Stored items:
════════════════════
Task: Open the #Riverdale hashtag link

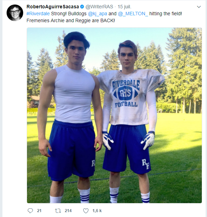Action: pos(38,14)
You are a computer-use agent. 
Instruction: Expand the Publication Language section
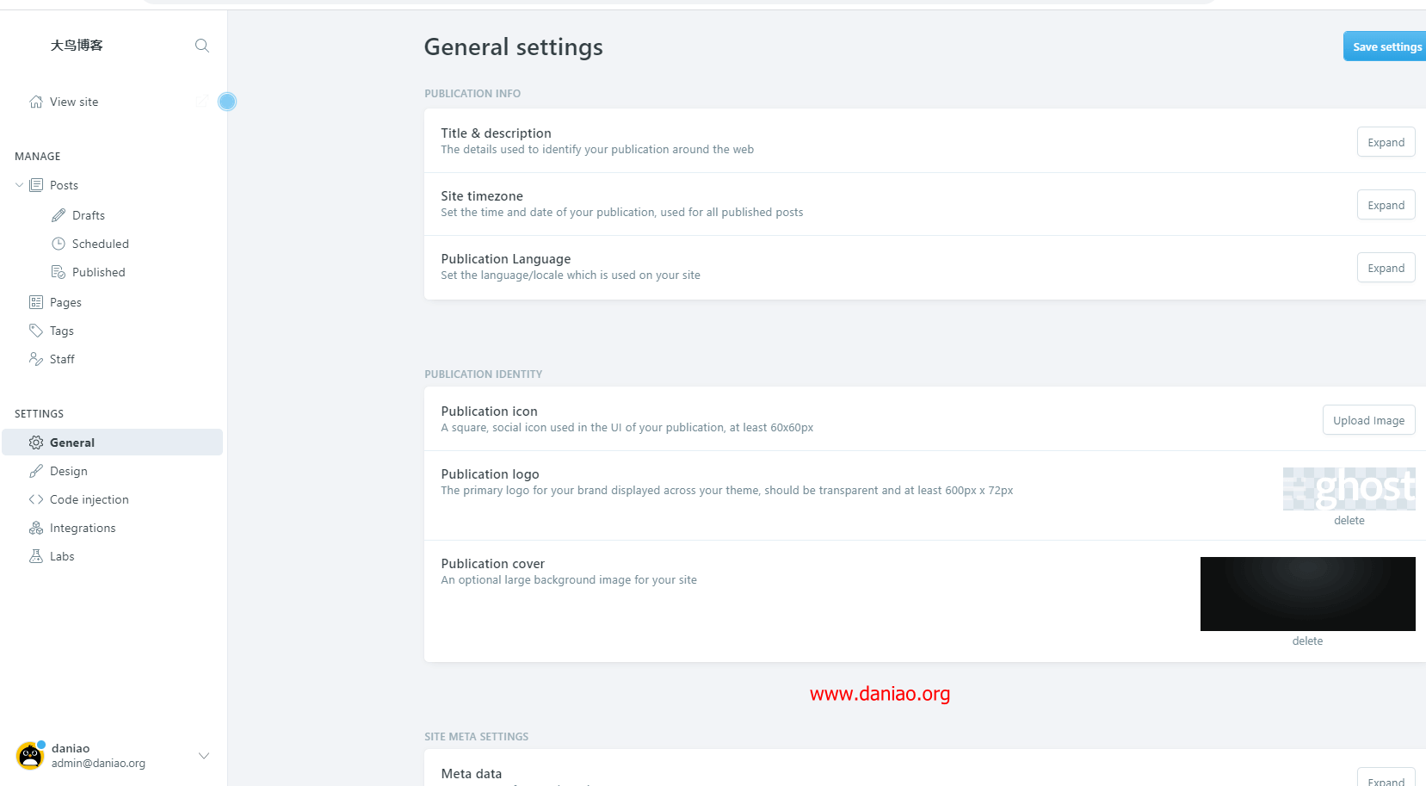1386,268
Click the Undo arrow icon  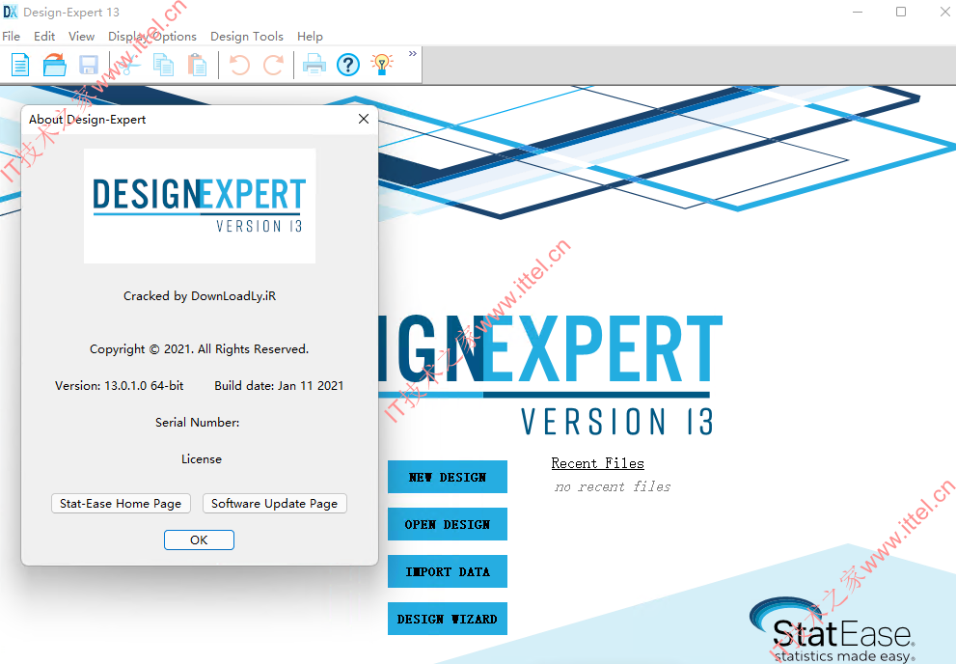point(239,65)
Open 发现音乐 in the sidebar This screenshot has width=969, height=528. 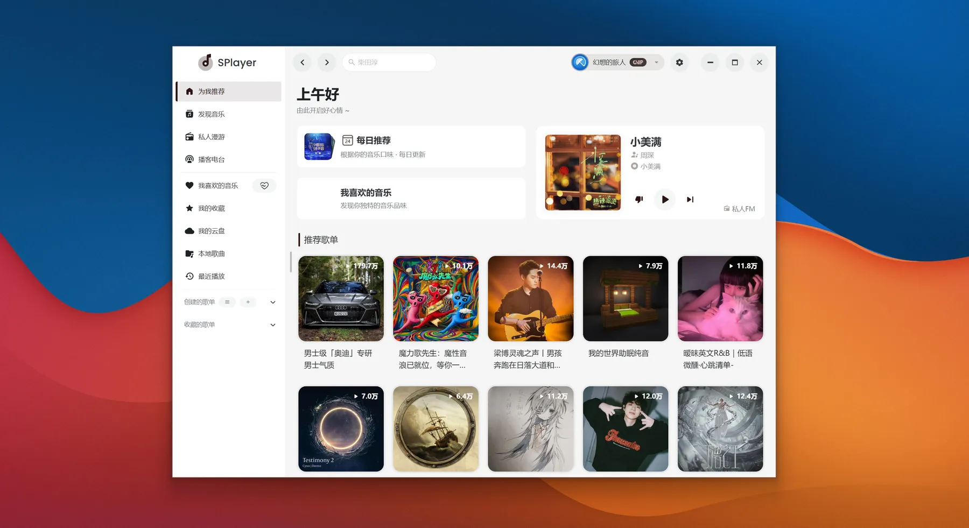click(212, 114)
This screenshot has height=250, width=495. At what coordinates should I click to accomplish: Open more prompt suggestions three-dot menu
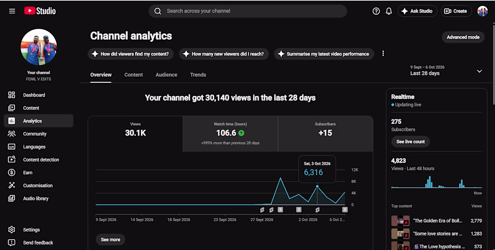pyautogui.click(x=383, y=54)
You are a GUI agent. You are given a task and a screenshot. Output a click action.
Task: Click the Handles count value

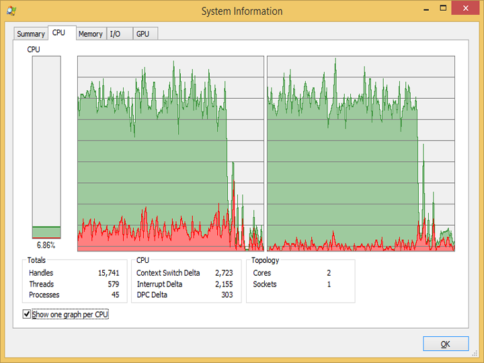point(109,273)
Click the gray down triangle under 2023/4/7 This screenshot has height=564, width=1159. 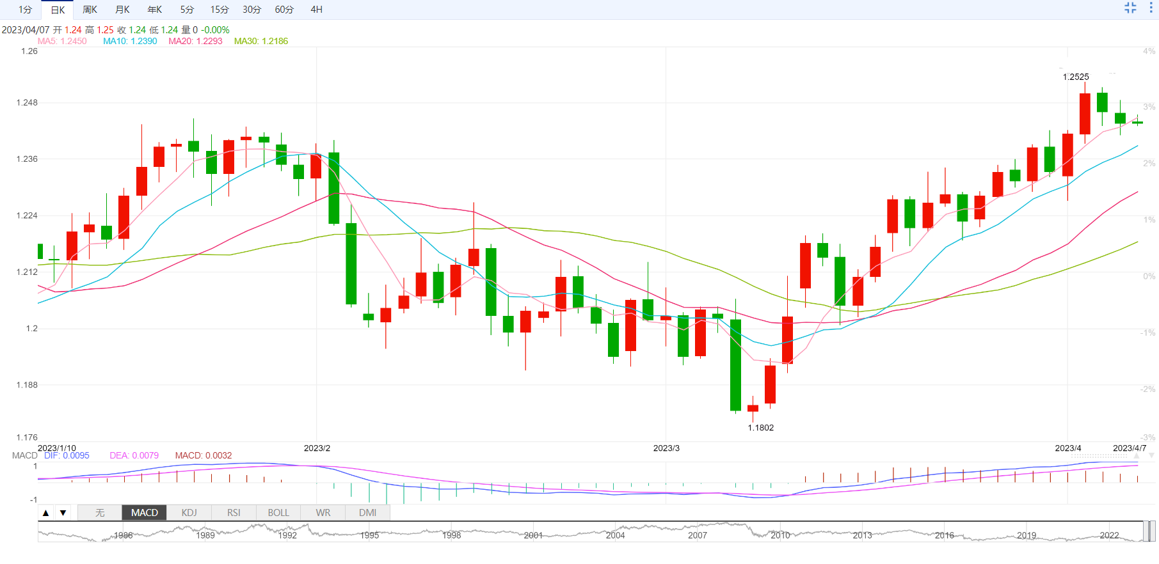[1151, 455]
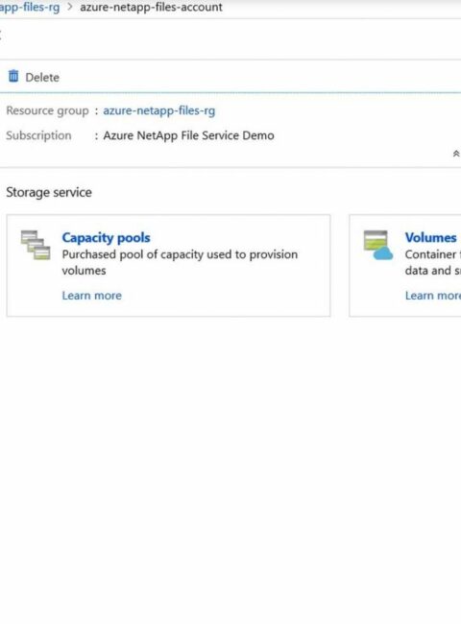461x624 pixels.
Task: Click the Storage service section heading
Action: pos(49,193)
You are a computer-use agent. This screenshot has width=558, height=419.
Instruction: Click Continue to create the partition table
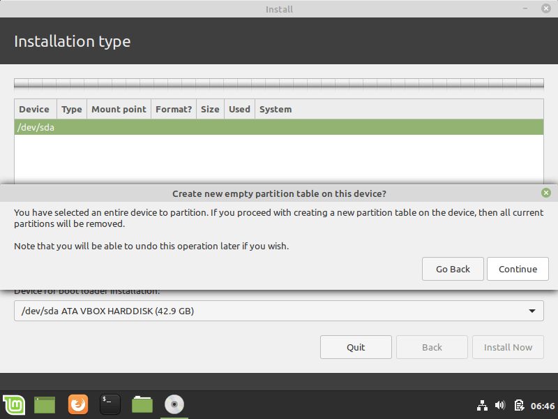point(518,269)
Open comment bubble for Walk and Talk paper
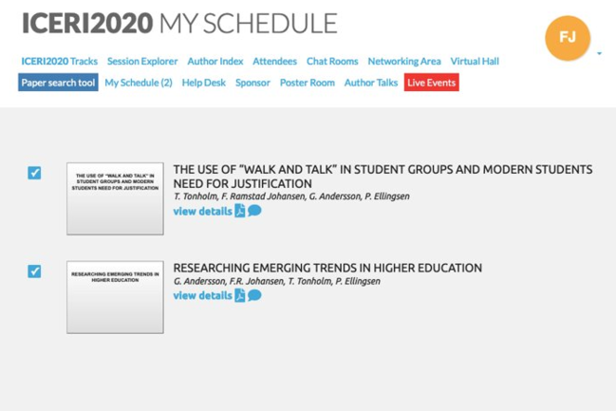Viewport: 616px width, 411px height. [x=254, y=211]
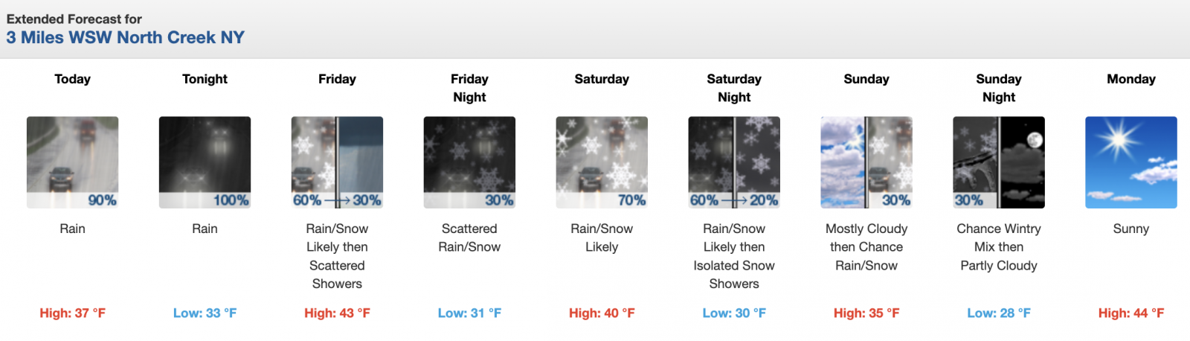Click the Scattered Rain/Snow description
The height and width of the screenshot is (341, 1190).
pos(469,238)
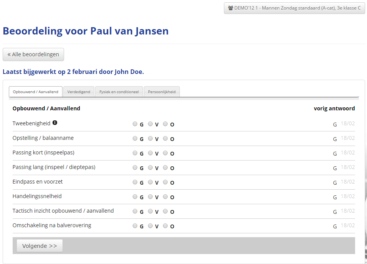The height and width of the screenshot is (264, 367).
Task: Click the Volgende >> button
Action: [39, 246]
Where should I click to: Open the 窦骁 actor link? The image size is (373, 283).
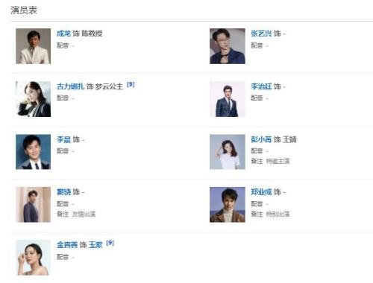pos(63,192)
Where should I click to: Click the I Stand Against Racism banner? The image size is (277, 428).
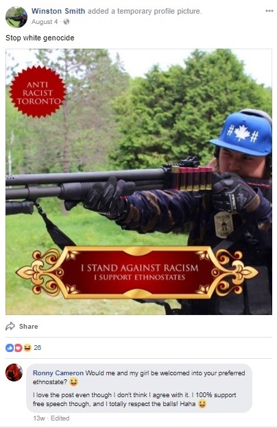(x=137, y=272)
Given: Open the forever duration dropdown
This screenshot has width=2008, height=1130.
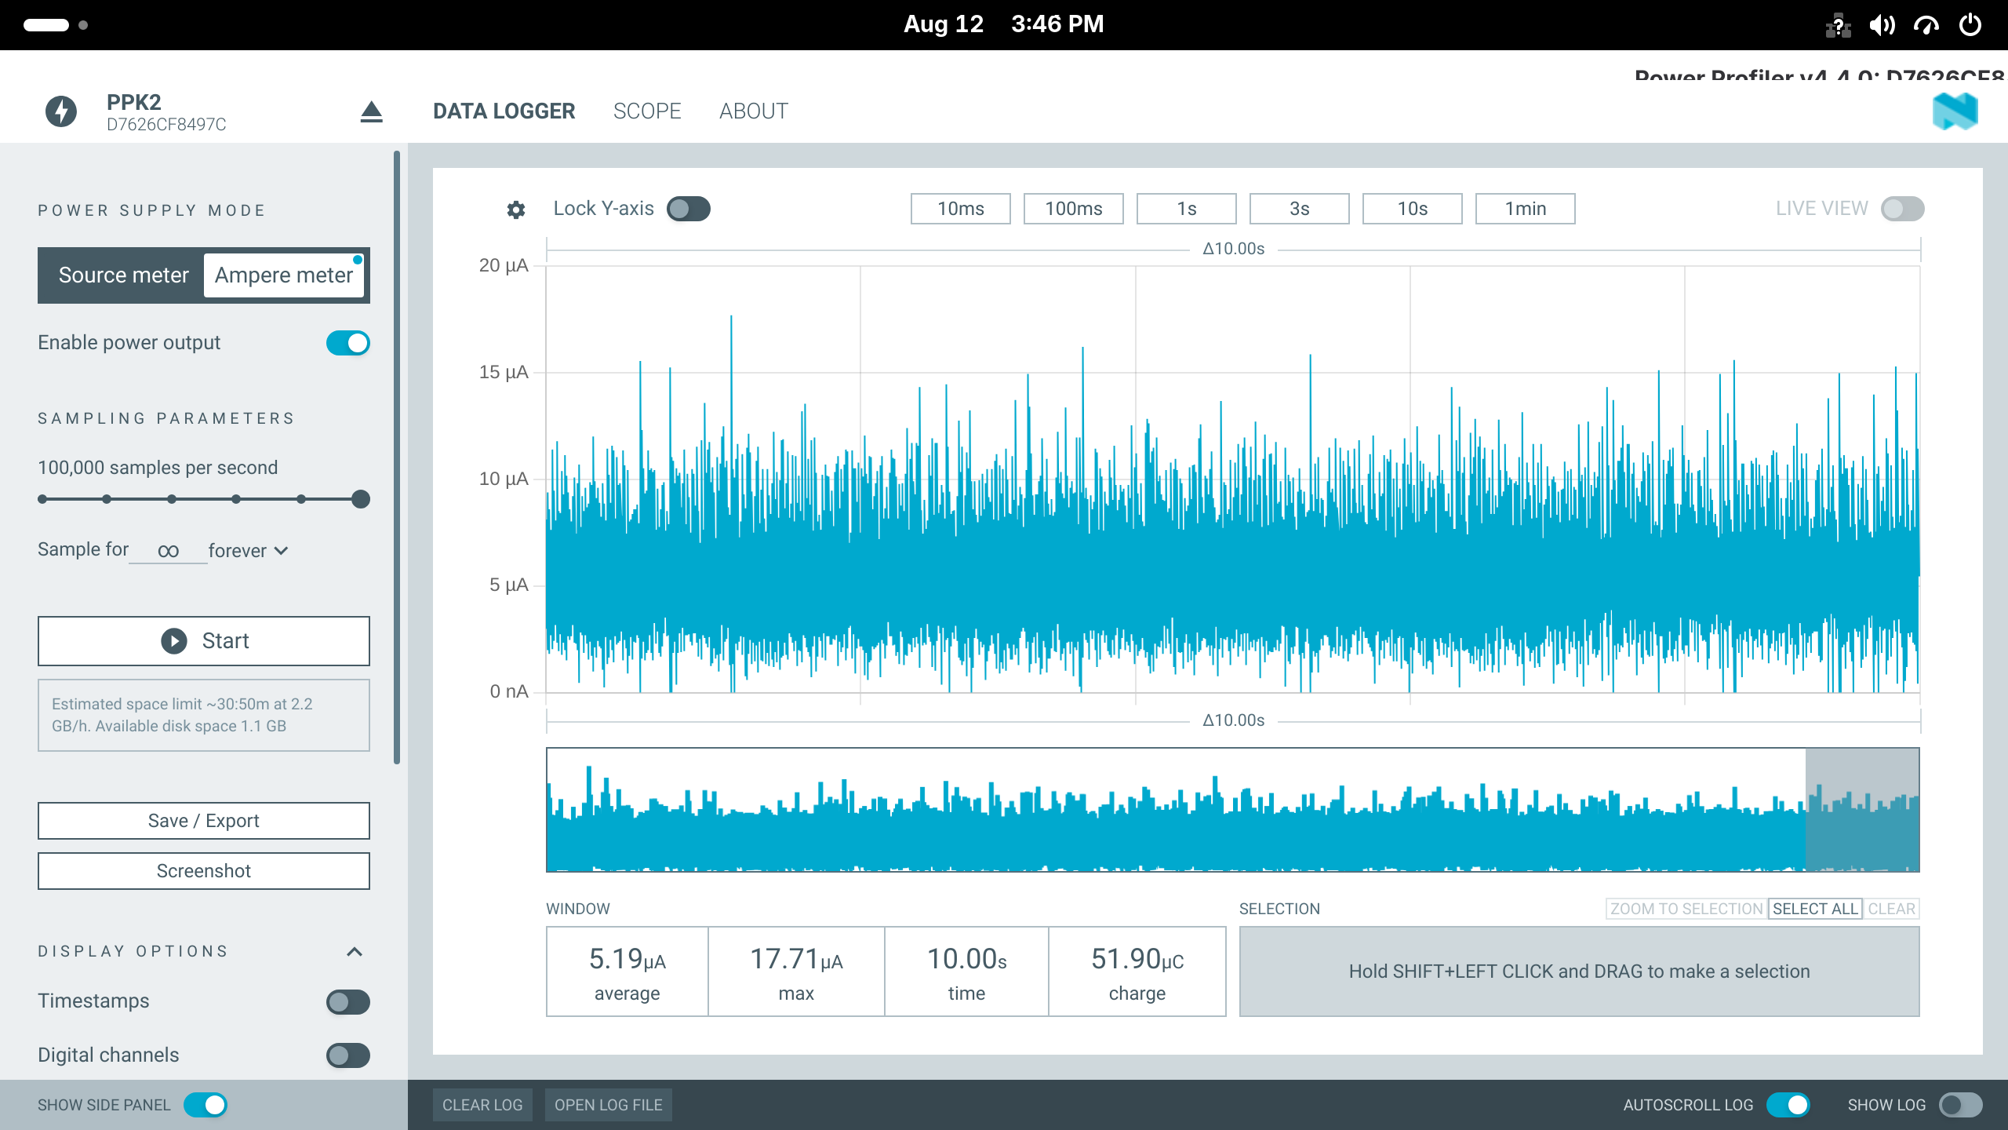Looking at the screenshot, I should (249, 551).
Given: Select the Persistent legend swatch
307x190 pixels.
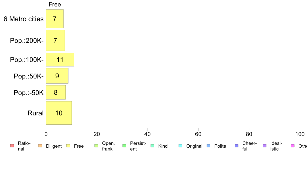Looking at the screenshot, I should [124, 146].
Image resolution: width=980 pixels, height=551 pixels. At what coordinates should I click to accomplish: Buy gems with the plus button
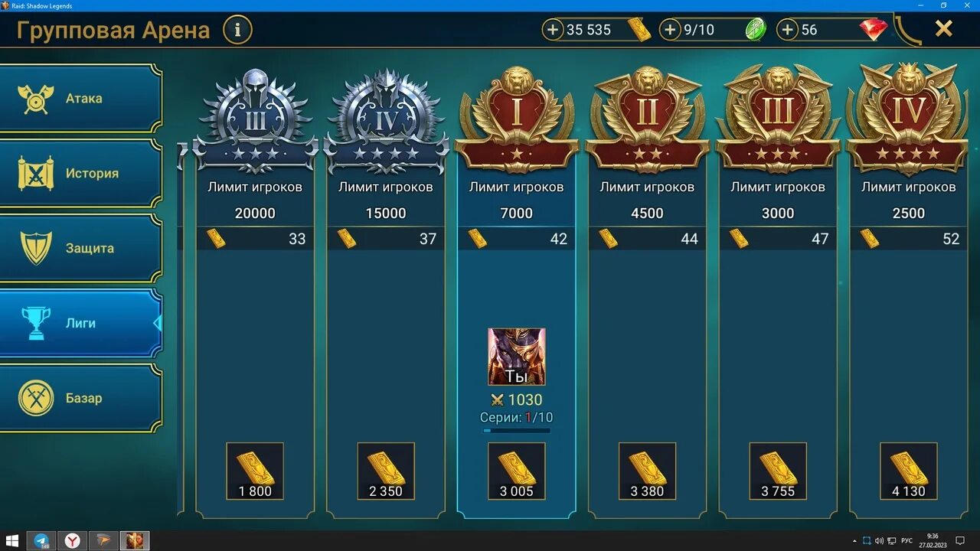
════════════════════
- _ASSIGNED TASK_
Please work out how many lines above contain the string "agent", and reply with that number alone.

- _TASK RESULT_
3